**What is required**
Below, some lines carry pictures; leave those pictures out and retype exactly the lines from the one with "Where should I" through the one with "Click the tiny black dot on canvas".
++++++++++++++++++++
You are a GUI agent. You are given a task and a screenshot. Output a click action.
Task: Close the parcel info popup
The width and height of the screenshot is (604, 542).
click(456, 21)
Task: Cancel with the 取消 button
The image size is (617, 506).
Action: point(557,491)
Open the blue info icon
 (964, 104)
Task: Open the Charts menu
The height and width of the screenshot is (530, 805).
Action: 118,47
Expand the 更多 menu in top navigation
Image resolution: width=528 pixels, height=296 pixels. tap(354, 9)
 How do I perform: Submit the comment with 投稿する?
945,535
++++++++++++++++++++
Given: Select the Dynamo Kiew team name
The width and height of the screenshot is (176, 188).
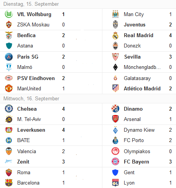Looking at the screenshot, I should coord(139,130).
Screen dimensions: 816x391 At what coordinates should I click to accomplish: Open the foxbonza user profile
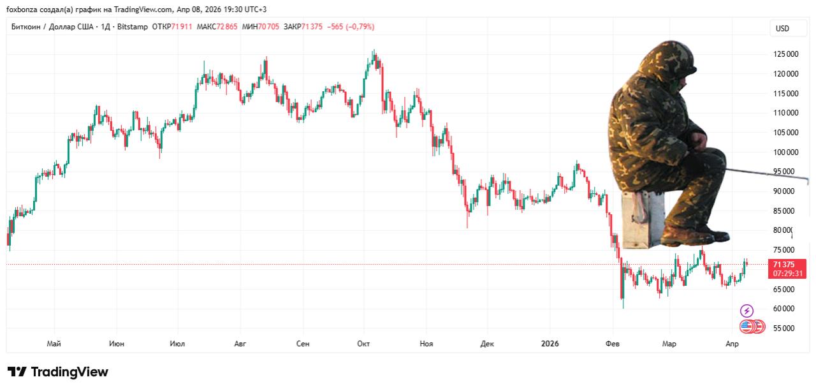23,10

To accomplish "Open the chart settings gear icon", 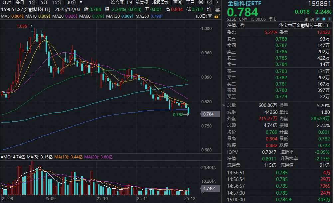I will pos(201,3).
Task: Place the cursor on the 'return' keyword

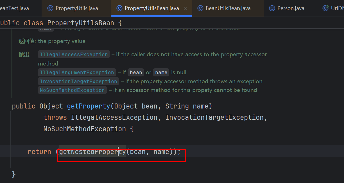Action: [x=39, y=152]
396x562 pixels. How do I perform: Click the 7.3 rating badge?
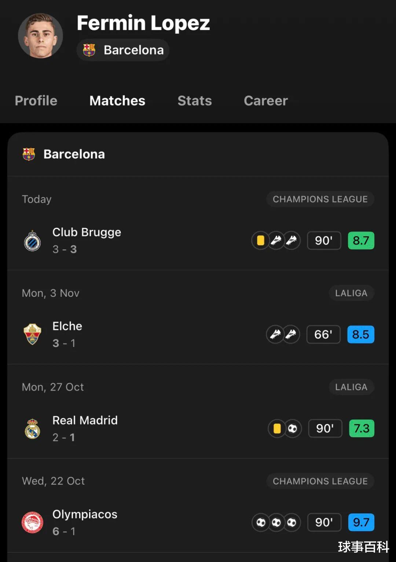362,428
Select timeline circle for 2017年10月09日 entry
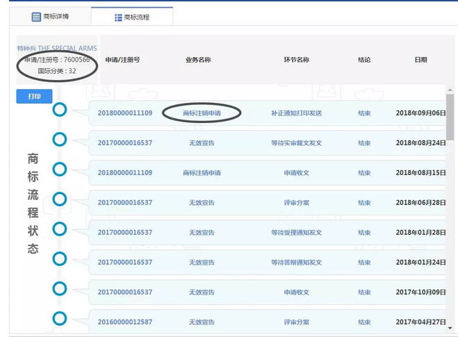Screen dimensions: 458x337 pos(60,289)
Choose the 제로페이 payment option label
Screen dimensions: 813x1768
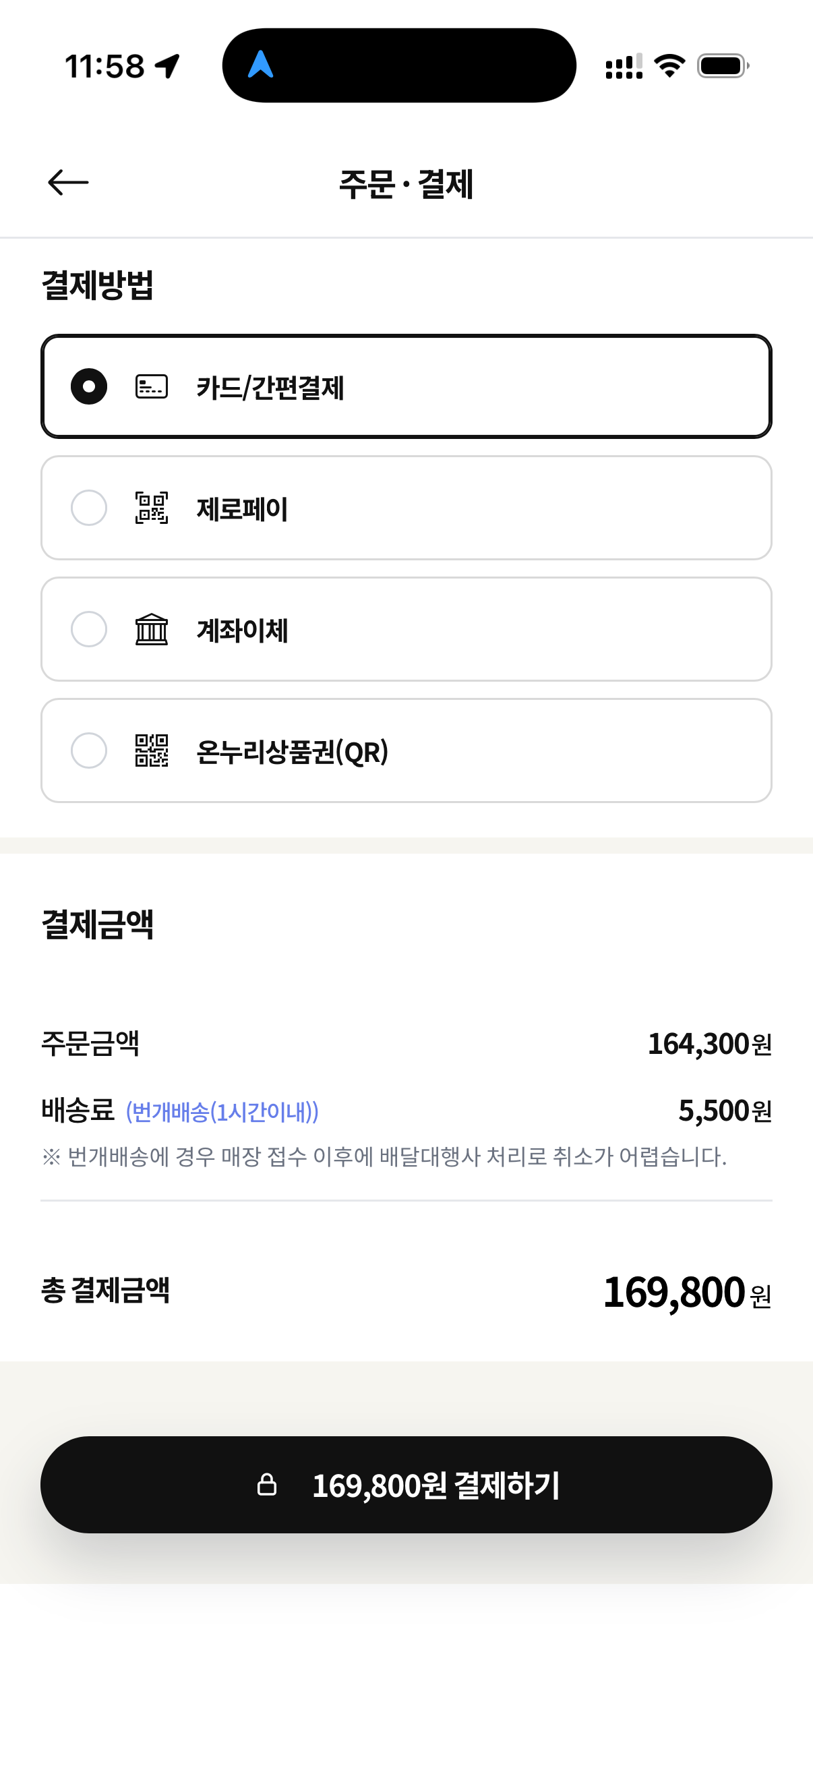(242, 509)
++++++++++++++++++++
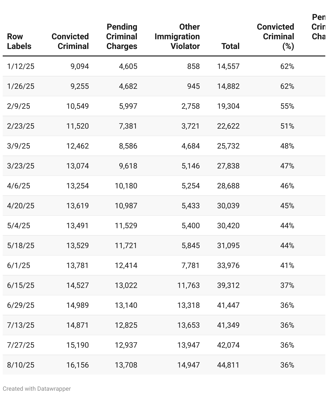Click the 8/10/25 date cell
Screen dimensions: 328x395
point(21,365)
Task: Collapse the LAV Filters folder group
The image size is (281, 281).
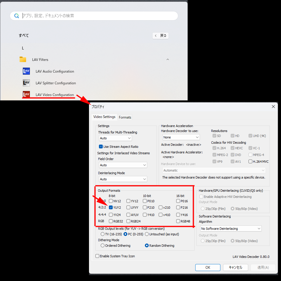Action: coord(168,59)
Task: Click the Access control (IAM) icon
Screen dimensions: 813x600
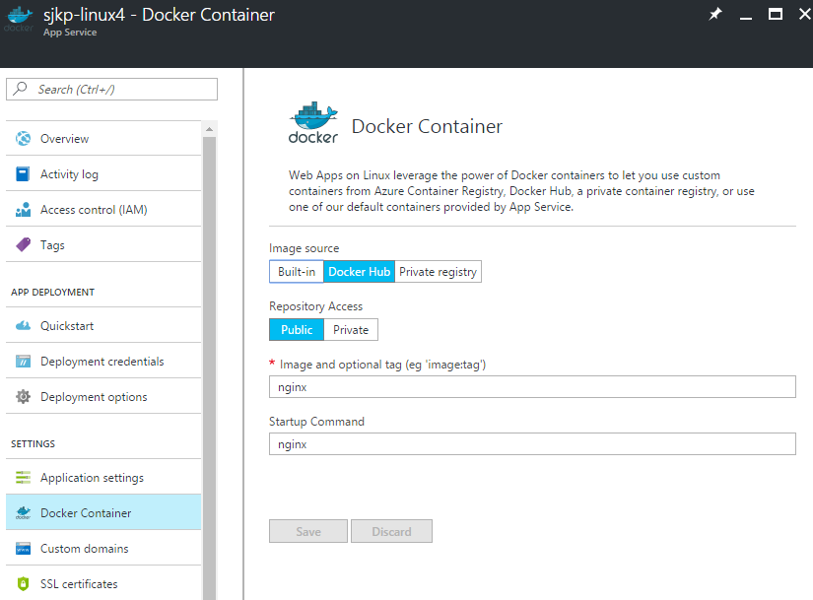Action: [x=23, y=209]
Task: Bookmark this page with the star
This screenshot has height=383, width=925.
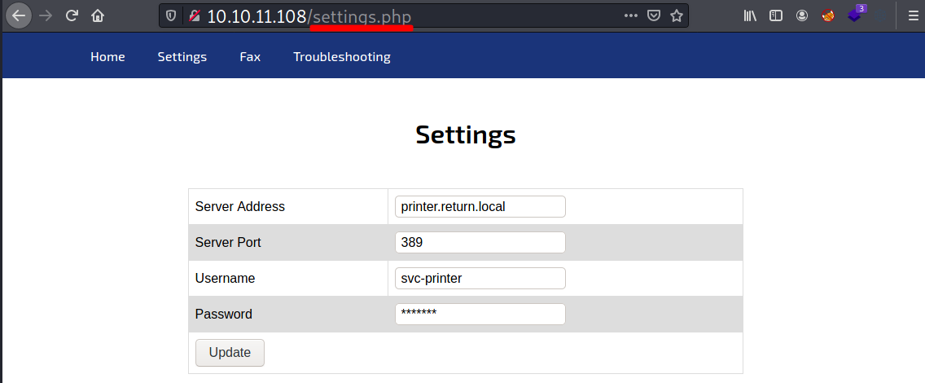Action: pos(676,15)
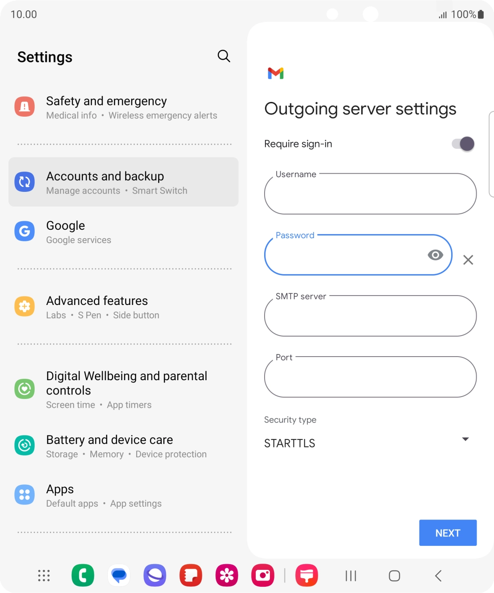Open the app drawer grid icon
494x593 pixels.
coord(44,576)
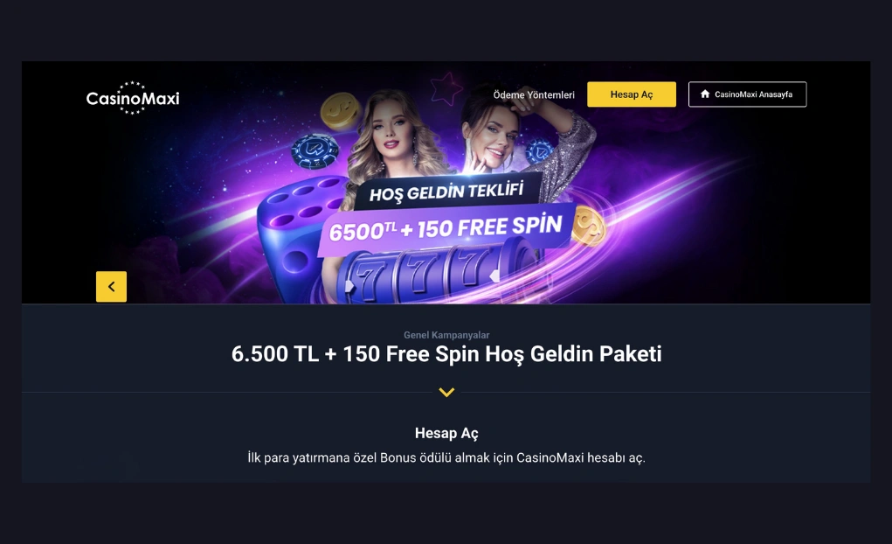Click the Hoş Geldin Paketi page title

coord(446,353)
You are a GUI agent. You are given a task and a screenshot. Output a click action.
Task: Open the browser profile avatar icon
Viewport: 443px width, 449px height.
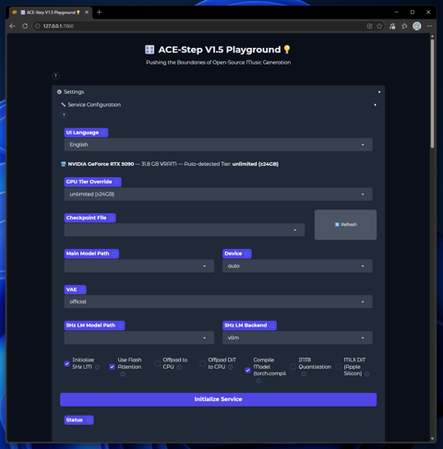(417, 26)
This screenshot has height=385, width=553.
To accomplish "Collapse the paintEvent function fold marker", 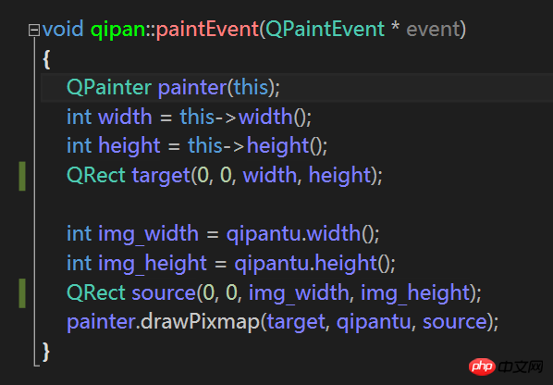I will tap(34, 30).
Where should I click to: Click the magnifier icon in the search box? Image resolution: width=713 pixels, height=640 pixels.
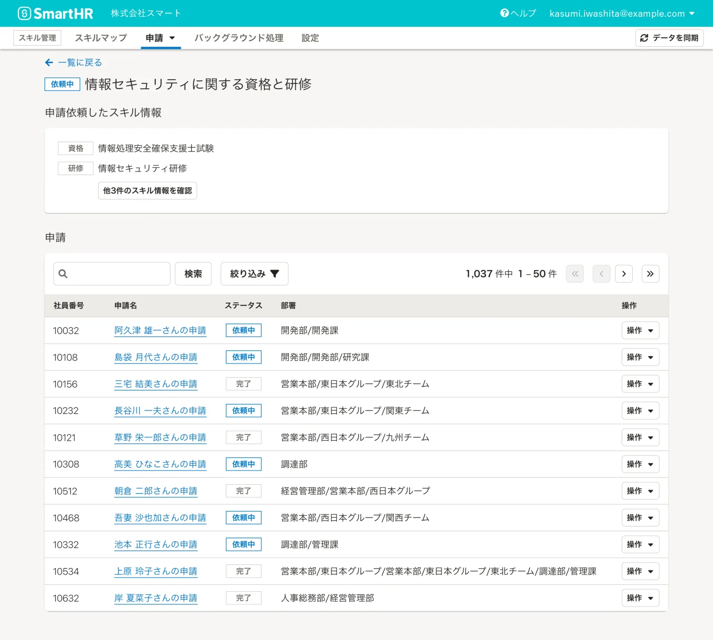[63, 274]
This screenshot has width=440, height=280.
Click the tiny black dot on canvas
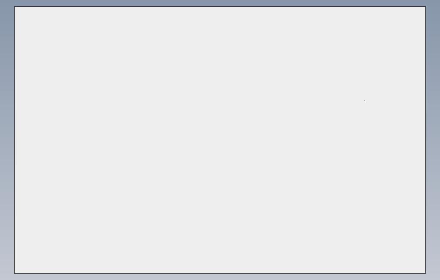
++++++++++++++++++++
**Reply**
Where should I click to: Click the magnifier icon in the search box? Image resolution: width=713 pixels, height=640 pixels.
[63, 274]
This screenshot has width=440, height=280.
Click the tiny black dot on canvas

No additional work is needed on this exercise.